Question
Consider a simplified Social Accounting Matrix for the United States in which we consider the flow of money among three institutional agents of the economy:
Consider a simplified Social Accounting Matrix for the United States in which we consider the flow of money among three institutional agents of the economy: Households (H), Firms (F), and Government (G). Each of these agents possesses a certain amount of wealth, h, f, and g respectively.
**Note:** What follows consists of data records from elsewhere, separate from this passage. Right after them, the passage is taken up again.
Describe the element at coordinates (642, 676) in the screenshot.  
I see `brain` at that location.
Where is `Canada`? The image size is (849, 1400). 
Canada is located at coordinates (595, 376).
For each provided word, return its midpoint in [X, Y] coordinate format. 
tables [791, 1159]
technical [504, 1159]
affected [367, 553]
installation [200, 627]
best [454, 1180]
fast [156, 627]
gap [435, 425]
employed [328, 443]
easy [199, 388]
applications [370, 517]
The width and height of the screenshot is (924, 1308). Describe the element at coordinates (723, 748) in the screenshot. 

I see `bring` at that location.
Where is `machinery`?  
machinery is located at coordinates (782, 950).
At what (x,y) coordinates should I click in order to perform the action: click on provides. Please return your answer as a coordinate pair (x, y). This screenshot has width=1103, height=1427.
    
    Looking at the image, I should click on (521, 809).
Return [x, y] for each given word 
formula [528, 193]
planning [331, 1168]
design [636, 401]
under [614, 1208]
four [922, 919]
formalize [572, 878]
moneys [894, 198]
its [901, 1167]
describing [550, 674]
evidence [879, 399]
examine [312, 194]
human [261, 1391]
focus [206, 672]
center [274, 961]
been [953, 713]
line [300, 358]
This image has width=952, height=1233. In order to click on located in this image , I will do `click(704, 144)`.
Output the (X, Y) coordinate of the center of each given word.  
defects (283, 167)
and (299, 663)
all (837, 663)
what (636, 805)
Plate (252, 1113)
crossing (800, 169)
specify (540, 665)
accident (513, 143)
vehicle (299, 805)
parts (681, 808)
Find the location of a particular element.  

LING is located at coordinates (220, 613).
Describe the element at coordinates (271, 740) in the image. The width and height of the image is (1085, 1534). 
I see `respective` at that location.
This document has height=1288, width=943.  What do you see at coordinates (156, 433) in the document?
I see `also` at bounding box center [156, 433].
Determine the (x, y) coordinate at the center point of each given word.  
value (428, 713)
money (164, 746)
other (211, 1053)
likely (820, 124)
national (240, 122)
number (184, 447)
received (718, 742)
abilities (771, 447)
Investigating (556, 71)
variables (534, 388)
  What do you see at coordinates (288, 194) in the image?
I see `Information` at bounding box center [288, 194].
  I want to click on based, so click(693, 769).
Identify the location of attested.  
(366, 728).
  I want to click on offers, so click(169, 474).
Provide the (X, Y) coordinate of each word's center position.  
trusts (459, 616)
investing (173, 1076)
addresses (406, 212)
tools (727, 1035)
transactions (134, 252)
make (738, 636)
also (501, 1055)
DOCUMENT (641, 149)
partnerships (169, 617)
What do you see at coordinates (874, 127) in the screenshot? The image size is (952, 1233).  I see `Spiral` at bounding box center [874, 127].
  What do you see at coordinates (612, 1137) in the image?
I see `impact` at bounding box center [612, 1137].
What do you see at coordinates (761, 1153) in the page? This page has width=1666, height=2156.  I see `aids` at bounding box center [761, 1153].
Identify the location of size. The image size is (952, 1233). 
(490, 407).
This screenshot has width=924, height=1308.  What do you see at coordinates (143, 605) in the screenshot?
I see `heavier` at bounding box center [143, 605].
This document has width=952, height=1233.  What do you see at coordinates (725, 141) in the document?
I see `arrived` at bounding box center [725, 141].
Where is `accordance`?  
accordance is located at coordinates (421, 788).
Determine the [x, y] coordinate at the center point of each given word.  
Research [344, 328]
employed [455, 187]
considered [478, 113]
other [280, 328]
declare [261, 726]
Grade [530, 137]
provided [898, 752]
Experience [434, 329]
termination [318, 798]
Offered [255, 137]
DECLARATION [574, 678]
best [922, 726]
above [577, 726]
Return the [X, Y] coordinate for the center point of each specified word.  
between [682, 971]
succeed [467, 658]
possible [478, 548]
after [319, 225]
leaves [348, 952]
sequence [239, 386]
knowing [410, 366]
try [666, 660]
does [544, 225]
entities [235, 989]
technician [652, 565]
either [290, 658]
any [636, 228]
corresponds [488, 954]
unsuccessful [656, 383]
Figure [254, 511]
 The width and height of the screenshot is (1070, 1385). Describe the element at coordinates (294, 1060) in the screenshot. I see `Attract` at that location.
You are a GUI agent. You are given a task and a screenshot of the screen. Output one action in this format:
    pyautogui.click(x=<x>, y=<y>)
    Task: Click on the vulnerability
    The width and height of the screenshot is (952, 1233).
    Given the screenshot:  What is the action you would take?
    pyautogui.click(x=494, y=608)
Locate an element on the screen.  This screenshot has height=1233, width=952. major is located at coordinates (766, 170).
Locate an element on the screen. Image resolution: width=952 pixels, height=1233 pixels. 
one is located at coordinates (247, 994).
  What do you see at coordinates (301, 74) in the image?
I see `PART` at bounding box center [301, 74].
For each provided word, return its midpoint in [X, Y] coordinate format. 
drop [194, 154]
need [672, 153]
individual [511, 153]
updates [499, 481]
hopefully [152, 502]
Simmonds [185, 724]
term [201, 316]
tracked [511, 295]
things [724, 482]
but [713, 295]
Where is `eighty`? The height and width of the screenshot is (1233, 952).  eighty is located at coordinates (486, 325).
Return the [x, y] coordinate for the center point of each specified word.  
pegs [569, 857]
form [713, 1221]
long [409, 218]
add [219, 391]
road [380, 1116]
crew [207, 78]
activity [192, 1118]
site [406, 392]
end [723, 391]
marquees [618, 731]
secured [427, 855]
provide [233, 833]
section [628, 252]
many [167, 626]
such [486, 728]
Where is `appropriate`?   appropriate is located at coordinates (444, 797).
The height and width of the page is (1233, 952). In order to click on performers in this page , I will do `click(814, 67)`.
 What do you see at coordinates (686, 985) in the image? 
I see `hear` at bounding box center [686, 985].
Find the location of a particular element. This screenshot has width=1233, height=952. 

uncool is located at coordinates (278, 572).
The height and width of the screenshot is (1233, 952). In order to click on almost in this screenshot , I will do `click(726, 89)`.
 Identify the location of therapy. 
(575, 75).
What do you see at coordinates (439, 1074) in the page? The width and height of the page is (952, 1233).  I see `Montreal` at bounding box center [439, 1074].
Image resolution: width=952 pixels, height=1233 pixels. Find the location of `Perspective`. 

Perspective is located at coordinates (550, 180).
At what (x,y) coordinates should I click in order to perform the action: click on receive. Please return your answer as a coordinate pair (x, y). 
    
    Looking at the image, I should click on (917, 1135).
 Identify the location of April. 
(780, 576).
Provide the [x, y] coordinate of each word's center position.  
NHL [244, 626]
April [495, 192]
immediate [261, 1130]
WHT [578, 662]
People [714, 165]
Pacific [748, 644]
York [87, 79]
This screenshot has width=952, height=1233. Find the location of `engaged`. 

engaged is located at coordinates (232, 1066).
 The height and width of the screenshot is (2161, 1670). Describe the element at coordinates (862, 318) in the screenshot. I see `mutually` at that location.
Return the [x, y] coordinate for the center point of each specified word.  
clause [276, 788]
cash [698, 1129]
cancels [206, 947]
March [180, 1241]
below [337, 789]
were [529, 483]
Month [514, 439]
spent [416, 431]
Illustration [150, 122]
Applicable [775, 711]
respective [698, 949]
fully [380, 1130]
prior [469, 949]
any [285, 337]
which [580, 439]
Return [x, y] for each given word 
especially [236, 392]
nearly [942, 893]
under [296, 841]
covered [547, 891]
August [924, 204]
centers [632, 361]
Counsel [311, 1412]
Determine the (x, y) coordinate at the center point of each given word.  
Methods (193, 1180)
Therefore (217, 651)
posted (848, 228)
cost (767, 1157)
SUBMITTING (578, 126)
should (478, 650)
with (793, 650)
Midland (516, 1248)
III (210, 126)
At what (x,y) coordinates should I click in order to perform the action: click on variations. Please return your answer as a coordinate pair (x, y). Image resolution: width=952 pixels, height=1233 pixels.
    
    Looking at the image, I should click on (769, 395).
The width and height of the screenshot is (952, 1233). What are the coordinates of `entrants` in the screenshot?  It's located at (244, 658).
The agents pay each other at the following yearly rates:
(H) pays (F) at a rate of 50% (of h) per year (consumer spending).
(F) pays (H) at a rate of 50% (of f) per year (wages).
(H) pays (G) at a rate of 5% (of h) per year (taxes).
(F) pays (G) at a rate of 10% (of f) per year (taxes).
(G) pays (H) at a rate of 100% (of g) per year (government wages, entitlements, and bonds).
(G) pays (F) at a rate of 40% (of g) per year (government contracts).
Additionally, All three agents enjoy a 3% interest rate on any wealth they posses (i.e., each year h grows by 3% of h per year, f grows at a rate of 3% of f per year, and g grows at a rate of 3% of g per year)
Additionally, we consider wealth leaving the system as follows:
(G) pays interest 0.4 trillion dollars on debt to foreign governents each year.
(F) pays 0.6 trillion dollars to foreign entities in net imports.
Answer the following.
1. Use the data above to write down a system of differential equations for h, f, and g.
2. Are there any equilibria? Are they stable? 3. In the U.S., we currently have h = 82, f = 35, and g = 8 (in trillions). Which of the three should we forecast to increase and which should we forecase to decrease?
4. Solve the initial value problem using the system of ODEs from part (a) and the initial data from part (b). (You should use a calculator for computing eigenvalues.)